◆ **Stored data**

BEGIN

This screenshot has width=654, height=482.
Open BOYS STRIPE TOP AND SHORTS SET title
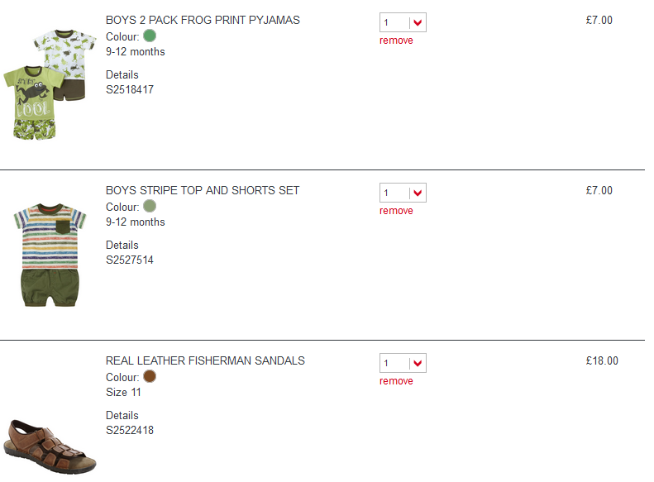coord(203,190)
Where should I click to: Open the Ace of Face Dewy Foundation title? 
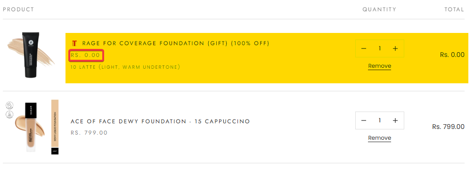(x=160, y=121)
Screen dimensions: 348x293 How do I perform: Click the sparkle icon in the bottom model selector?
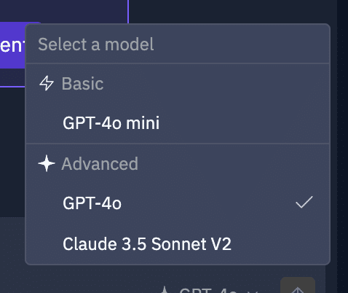click(x=165, y=290)
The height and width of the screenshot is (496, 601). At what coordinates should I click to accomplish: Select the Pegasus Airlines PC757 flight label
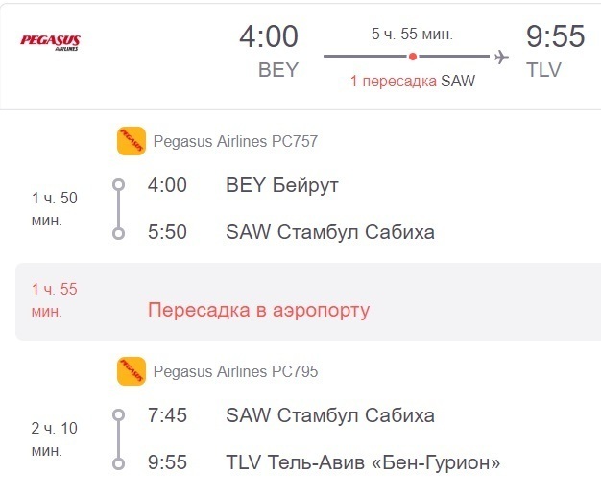235,142
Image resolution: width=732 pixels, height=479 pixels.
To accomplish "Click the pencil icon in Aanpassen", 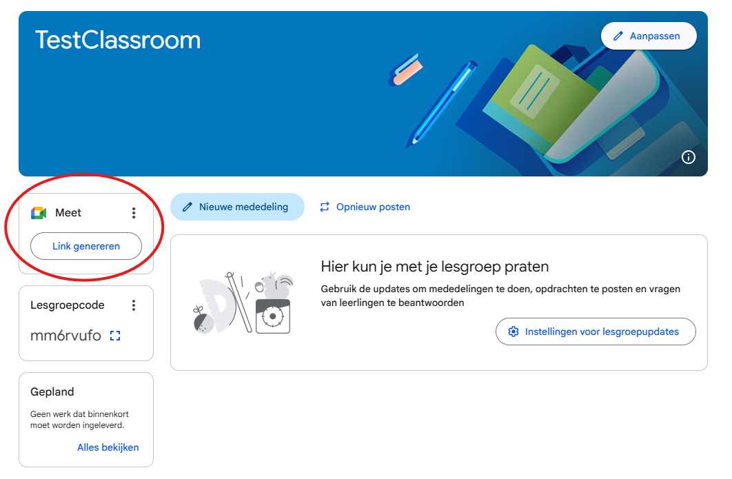I will pos(618,36).
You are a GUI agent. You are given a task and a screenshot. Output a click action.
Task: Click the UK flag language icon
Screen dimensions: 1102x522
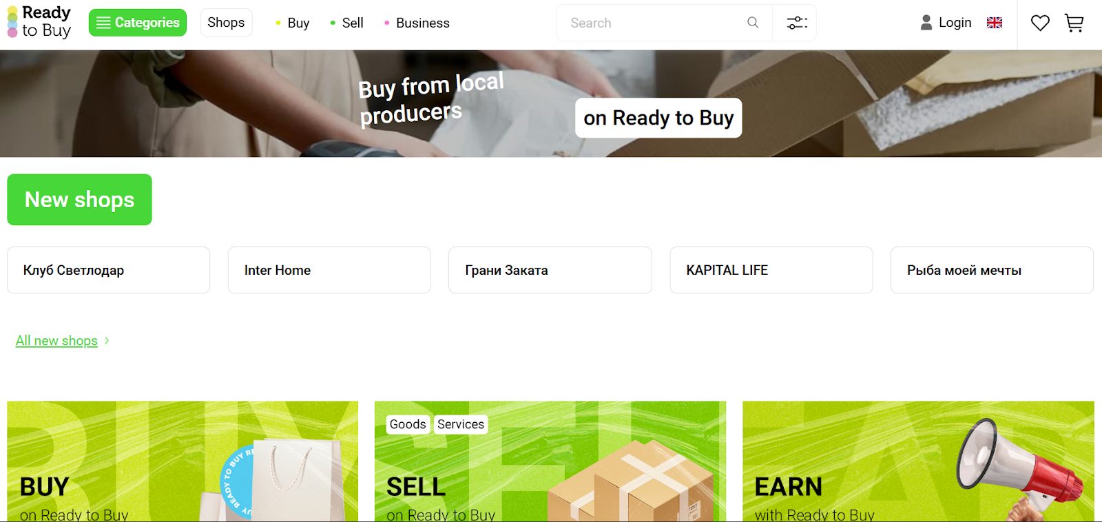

END

◆ **EXERCISE REQUIREMENTS**
In the data above, the stretch from the line with "Where should I" through the line with "Image resolution: width=732" is to be returned exactly, minus any pictures.

◆ **RESULT OF THIS EXERCISE**
Where should I click to: Open the Ace of Face Dewy Foundation title? 
(x=160, y=121)
Screen dimensions: 348x293 How do I perform: Click the sparkle icon in the bottom model selector?
click(x=165, y=290)
The height and width of the screenshot is (496, 601). At what coordinates should I click to accomplish: Select the Pegasus Airlines PC757 flight label
235,142
Image resolution: width=732 pixels, height=479 pixels.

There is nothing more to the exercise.